Blessing in Disguise
Veronda has committed herself to the Alpha-1 cause since her diagnosis at age 34. “My husband noticed something was wrong, but I thought I was just out of shape,” she recalls. “He told me to go to a specialist. When I eventually saw a pulmonologist, he told me, ‘You have the lungs of a 70-year-old man who has been smoking two packs a day since he was a teenager.’” Two years later, she went on disability from her career in industrial sales.
She began working as an AlphaNet coordinator in Illinois soon afterward. With her sales background, she has no trouble bringing the message of early Alpha-1 detection and treatment to doctors, pulmonary rehab patients, and other groups. “I tell people to get tested early,” she says. “My grandmother had emphysema at age 50 and is probably an Alpha, although she has never been diagnosed. I was a smoker, and my life would’ve been different had I known about Alpha-1 earlier.”

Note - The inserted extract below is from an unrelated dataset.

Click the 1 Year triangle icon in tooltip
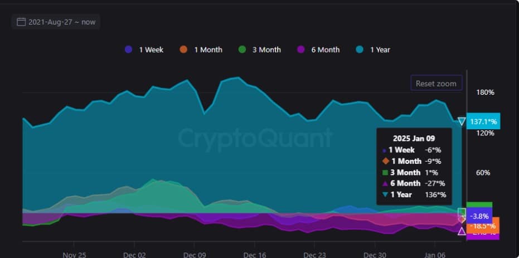Image resolution: width=519 pixels, height=258 pixels. click(x=384, y=194)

Not that the disorder dampens Veronda’s natural exuberance. In fact, Alpha-1 has let her savor good friends and good times all the more. “This disease is actually a blessing,” Veronda confides. “I learned that you don’t sweat the small stuff. I enjoy life so much more.”
Why Not Alpha-1?
That unbridled enjoyment for life at least partly explains her zest for throwing parties. Veronda got the inspiration for her fundraiser after serving as captain of Team Alpha for the American Lung Association’s Illinois bike trek. Although the team raised over $40,000 for the cause, she thought, “Why not do something that benefits the Alpha-1 Foundation directly? I love to throw parties, and I especially love theme parties. Why not throw a ’50s theme dinner-dance?” She rented a hall and enlisted about 20 friends to help organize the event.

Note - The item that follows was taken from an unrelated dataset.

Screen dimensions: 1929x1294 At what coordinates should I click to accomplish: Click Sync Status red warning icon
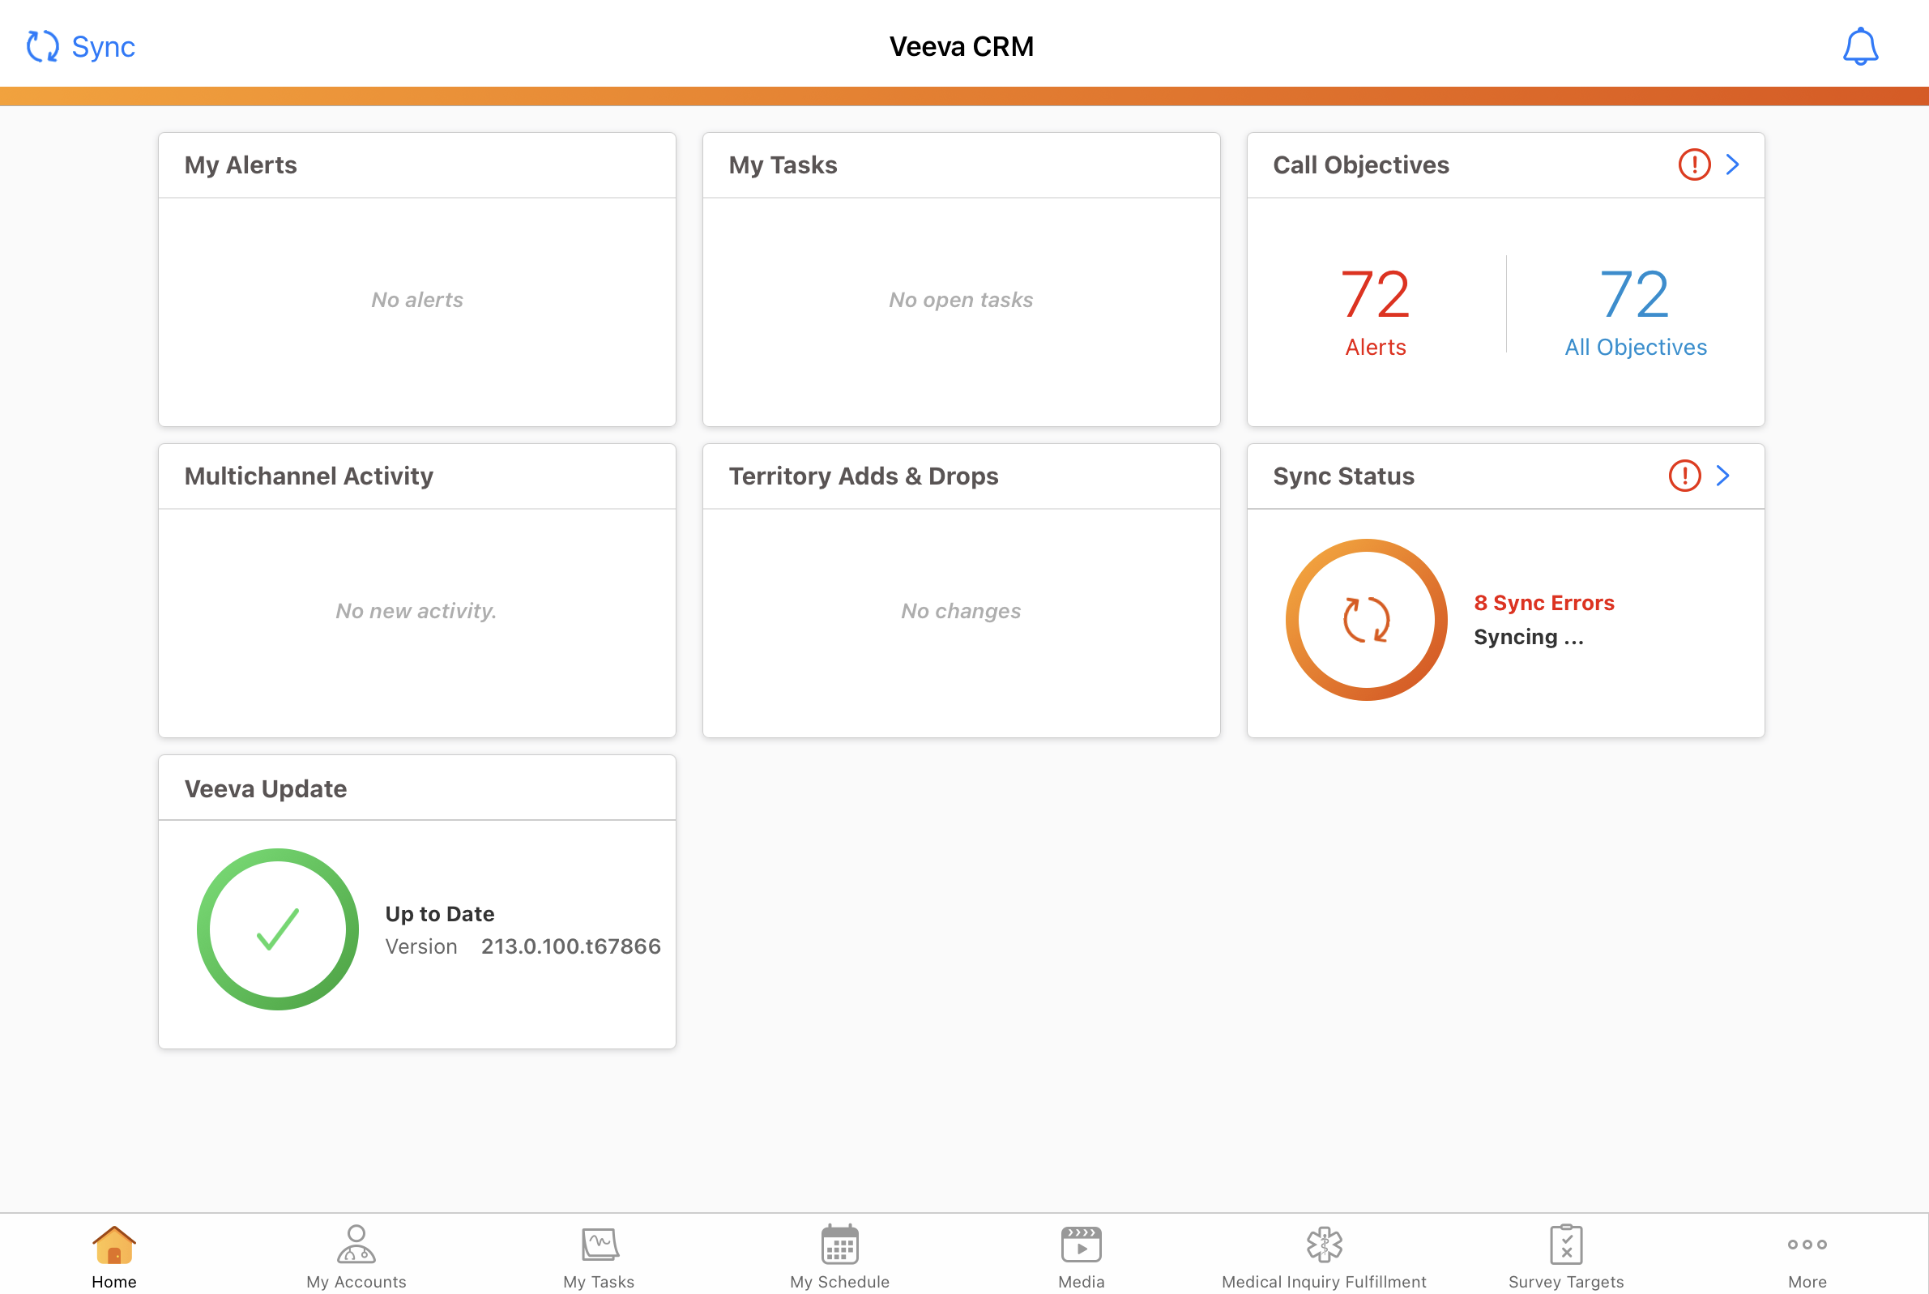point(1684,475)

To sweeten the deal, Veronda and her friends planned a silent auction with items donated by local businesses. “We got tons of stuff—a cruise, a guided four-man goose hunt, a hot air balloon ride, gift baskets, Bulls tickets, an autographed puck from the Black Hawks,” she says. “We went to every single Chicago sports team, and every one gave us something to auction off.”
Corporate donors’ generosity extended even to the party favors. Veronda contacted the Connecticut-based Pez candy company, which shipped dozens of classic flip-top dispensers for table decorations. They joined Necco wafers, fuzzy dice, hula-hoops, a kiosk of 45-rpm records, and period posters to lend a retro look. And if you needed to re-sculpt your ducktail in the men’s room between dances, there were bottles of Vitalis handy on the counter. “Paying attention to the little details really makes it fun,” says Veronda.

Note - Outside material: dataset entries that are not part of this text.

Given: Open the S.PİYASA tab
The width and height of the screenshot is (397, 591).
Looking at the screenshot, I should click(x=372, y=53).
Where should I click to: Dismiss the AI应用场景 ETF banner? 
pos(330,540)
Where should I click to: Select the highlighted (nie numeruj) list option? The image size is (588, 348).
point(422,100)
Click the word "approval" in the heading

On the big night, searchlights stabbed the sky outside and made the event seem like a Hollywood premiere. (Veronda rented them just for the occasion.) Guys and gals of all ages came ready to rock, dressed in rolled-up blue jeans, leather jackets, poodle skirts, and saddle shoes. Nick Willett (Veronda’s cousin) and his band kept the joint jumpin’ with tunes by Elvis, Roy Orbison, and Dion. By the end of the evening, Veronda had raised thousands of dollars for the Alpha-1 Foundation and everyone left with a smile.
With the success of her ’50s fundraiser behind her, the consummate party planner is already thinking of her next big bash. “You know, I’ve always wanted to rent out an old movie theater and show Westerns,” Veronda muses. “We could hire a stagecoach to give people rides outside. And a cowboy doing rope tricks! I just love Rio Bravo, with John Wayne and Dean Martin. Those guys are classic cool….”
As her voice trails off, you can practically smell the popcorn.